Reading the recent article in Foreign Affairs on “China’s misunderstood nuclear expansion” by M. Taylor Fravel of MIT, Henrik Stålhane Hiim of the Norwegian Defense University College, and Magnus Langset Trøan of the Norwegian Institute of International Affairs, I was struck by a sense of déjà vu. The authors suggest that China’s rapid expansion of its arsenal was brought about by its understandable “fear” of what China views as “threatening changes in U.S. nuclear strategy.” The authors contend that if the United States shows “restraint” in its nuclear posturing, China may follow suit. This was precisely the position of the arms control advocates of the 1970s and 1980s, who urged U.S. policymakers to “freeze” its construction and deployment of nuclear weapons and adopt a “no first use” as a way of coaxing the Soviet Union to do likewise. It didn’t work then, and it won’t work now.
READ MORE: Why Has the CCP Banned Demonizing America?
Fravel, Hiim, and Trøan acknowledge that China not only has expanded its nuclear arsenal but “has accelerated its pursuit of a complete nuclear triad—encompassing land-, sea-, and air-launched ballistic missiles.” They also note that for decades Chinese nuclear policy was to maintain “only enough forces to be able to retaliate if attacked,” but now the leader of the U.S. Strategic Command warns that China’s “strategic breakout” will arm it with “the capability to execute any plausible nuclear employment strategy.” The authors mention Air Force Secretary Frank Kendall’s expressed concern that China is developing a “first-strike capability” but caution that we shouldn’t “infer motivations from capabilities” or make “misleading worst-case assumptions” about Chinese intentions.
Instead of projecting U.S. nuclear strategies onto China, the authors write, we should look at what Chinese strategists write for public consumption. Much of their article is relaying to readers what various Chinese policymakers and strategists have written on this topic. “Chinese analysts,” they write, “are worried that the United States has lowered its threshold for nuclear use,” especially in relation to Taiwan. And they place primary blame for Chinese fears on the Pentagon’s 2018 Nuclear Posture Review, largely the work of former Deputy Assistant Secretary of Defense Elbridge Colby. Quoting Chinese arms control expert Li Bin, retired Chinese Gen. Pan Zhenqiang, and Luo Xi of China’s Academy of Military Science, the authors write that the “2018 review increased Chinese fears that the United States might engage in limited nuclear first use during a conventional conflict with China, most likely over Taiwan.”
Chinese defense analysts, the authors continue, are also concerned about U.S. development of “defensive weapons systems that could negate China’s nuclear deterrent,” including conventional weapons systems, cyberwarfare, and electronic warfare that could destroy China’s arsenal. China worries, too, about U.S. deployment of intermediate-range missiles in the wake of the collapse of the U.S.–Soviet INF Treaty.
The authors’ proposed solution to avoid a new arms race is for the United States to adopt a nuclear posture that is “less provocative.” China’s expansion of its nuclear arsenal, they suggest, “is less immediately threatening than it might appear.” How do they know this? Because that is what Chinese analysts and top Communist Party officials, including Xi Jinping, write and say. And yet, the authors acknowledge that China “has not been transparent about the purpose and goals of its nuclear buildup.” So, according to the authors, the United States should adjust its nuclear posture to be less provocative based on the public statements and writings of top Communist Party officials and strategists, even though those same officials and strategists are not “transparent” about why China is moving forward at such a rapid pace to expand its arsenal.

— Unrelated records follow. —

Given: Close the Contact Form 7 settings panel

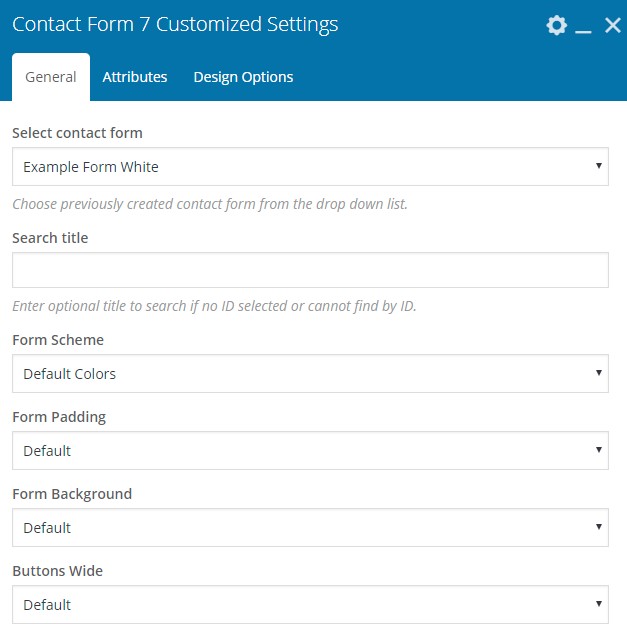Looking at the screenshot, I should click(612, 25).
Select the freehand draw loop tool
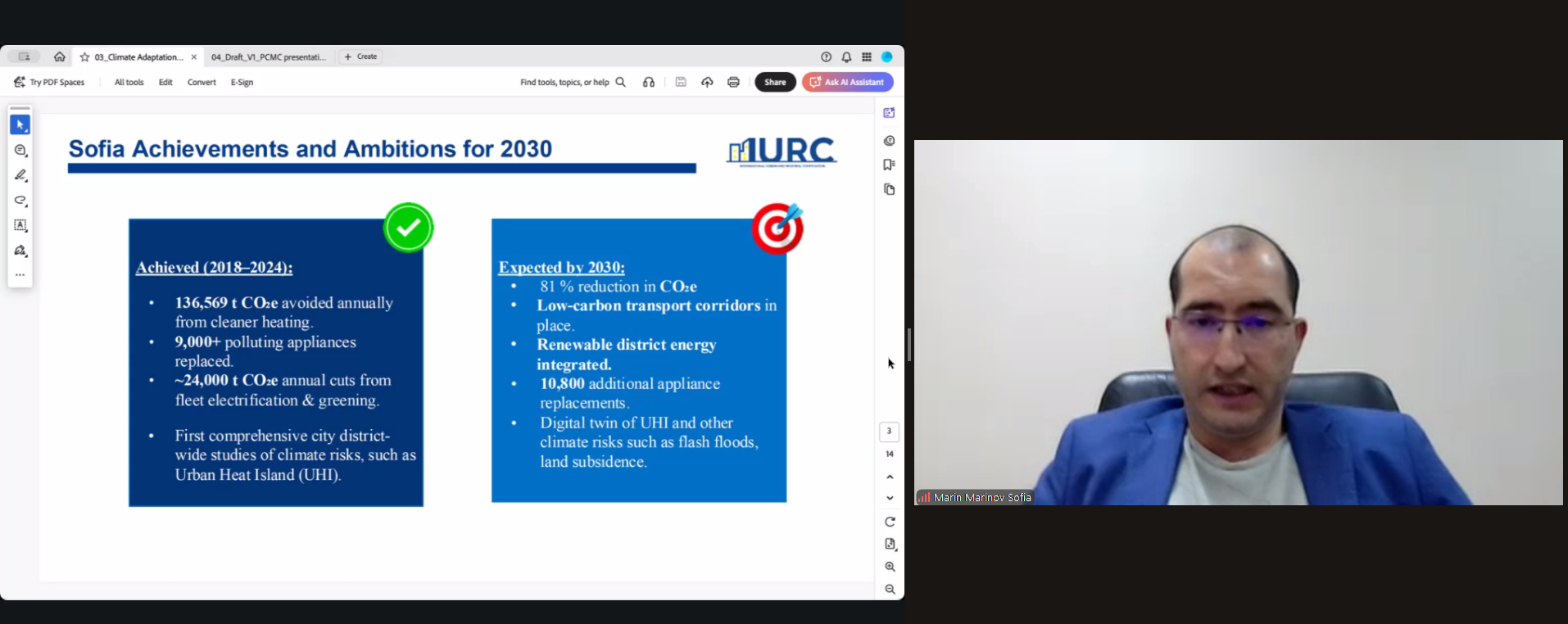 tap(20, 201)
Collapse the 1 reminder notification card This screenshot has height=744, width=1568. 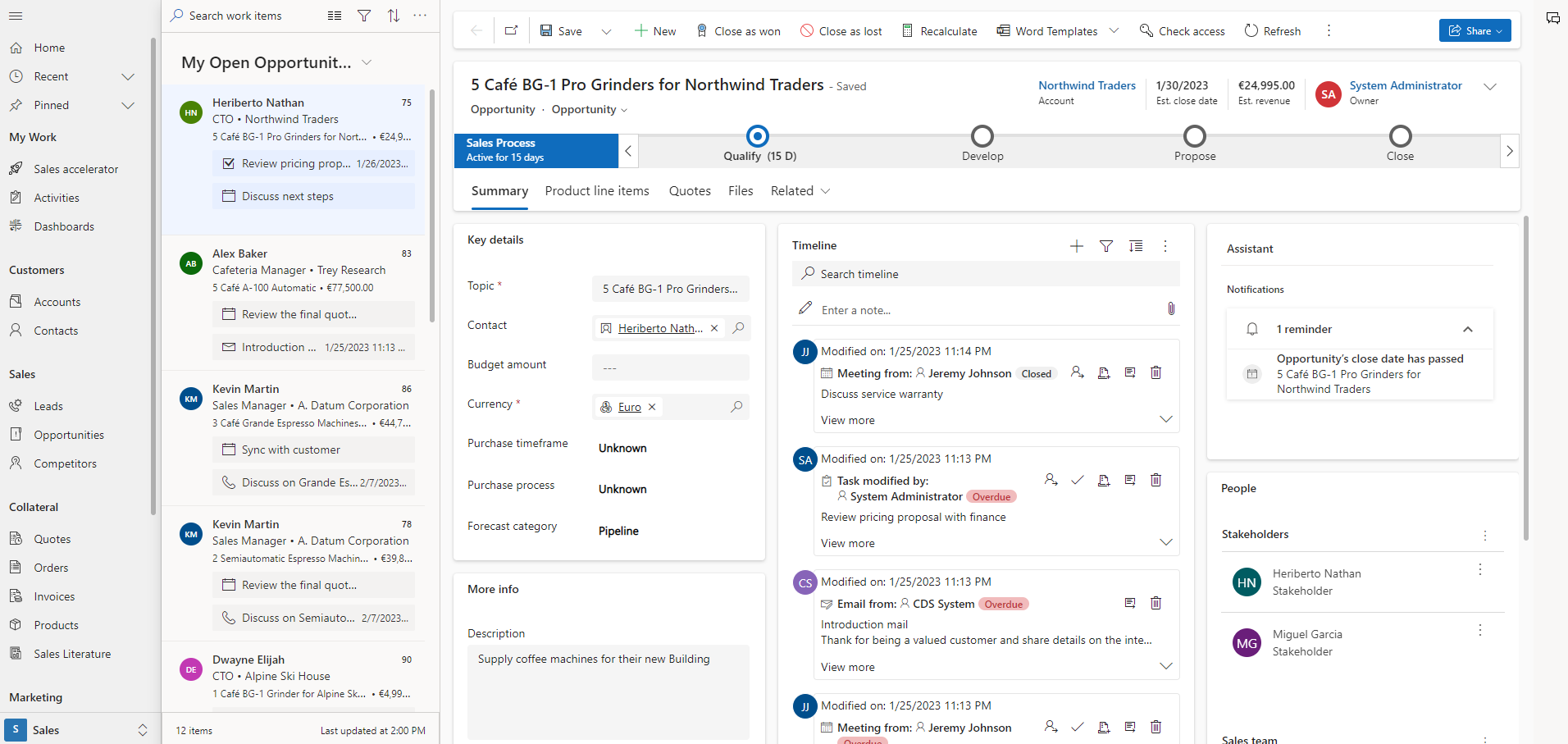(1467, 329)
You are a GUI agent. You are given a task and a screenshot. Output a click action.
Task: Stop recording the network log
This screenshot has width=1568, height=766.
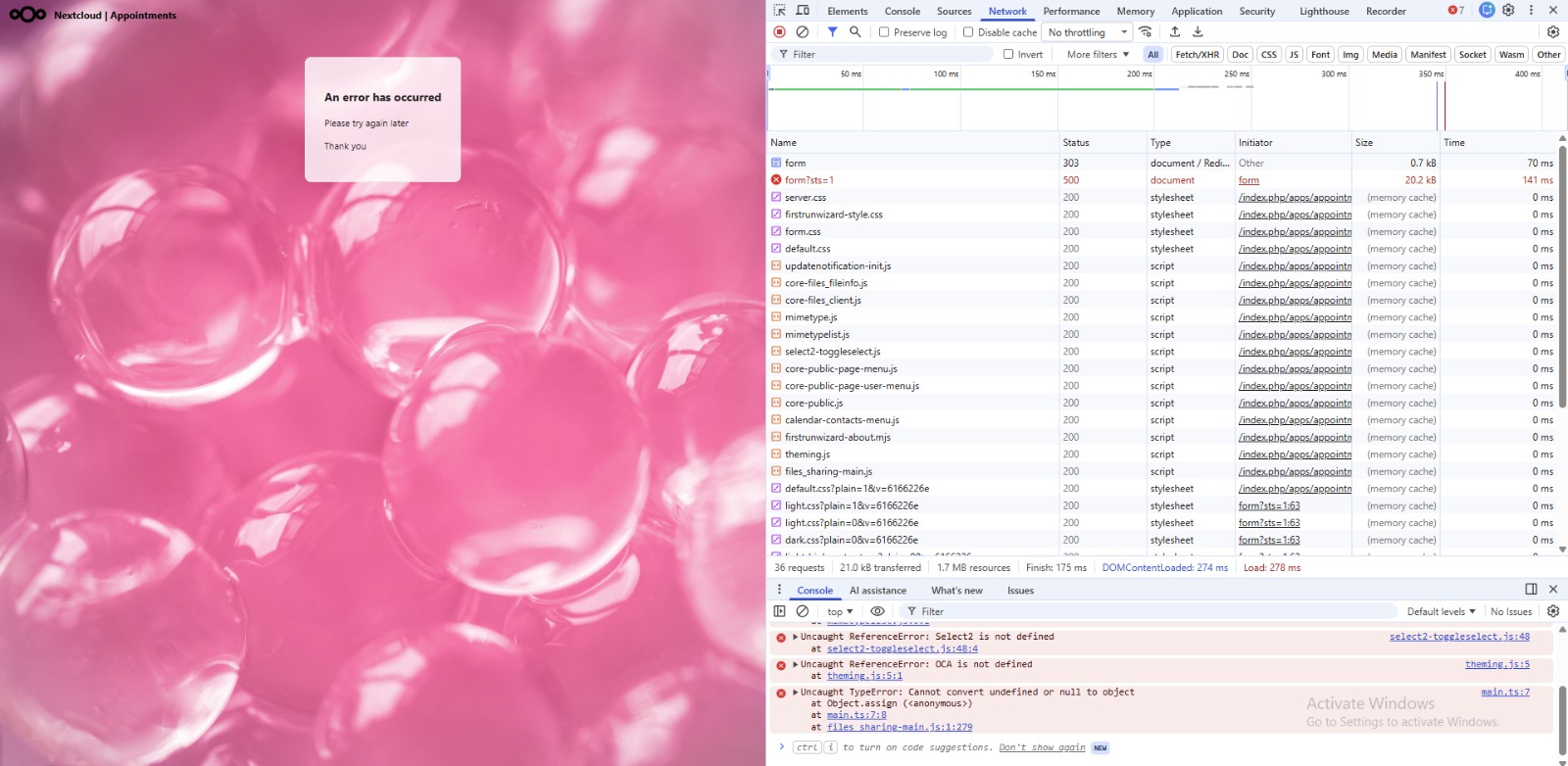[x=780, y=32]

In the 1970s and 1980s, we were treated to the policy advice of “experts” like Paul Warnke (Jimmy Carter’s top arms control adviser), Robert McNamara (whose mutual assured destruction doctrine ensured the demise of U.S. nuclear superiority), and others who repeatedly urged U.S. presidents to impose a “nuclear freeze,” to adopt a policy of “no first use” of nuclear weapons, and to forego missile defenses, even as the Soviet Union sought a “first-strike” capability against our nuclear forces. The “experts” back then used many of the same arguments advanced by Fravel, Hiim, and Trøan today. The experts back then cited public statements and writings by Soviet officials and strategists to support their arms control positions. The experts back then accused U.S. “hawks” like Sen. Henry M. “Scoop” Jackson and Ronald Reagan of being unnecessarily provocative toward the Soviet Union. And yet, even Jimmy Carter’s defense secretary, Harold Brown, was forced to admit that U.S. restraint had little or no effect on the Soviet nuclear posture. “When we build, they build,” Brown noted. “When we stop, they build.”
What makes anyone think China will be any different?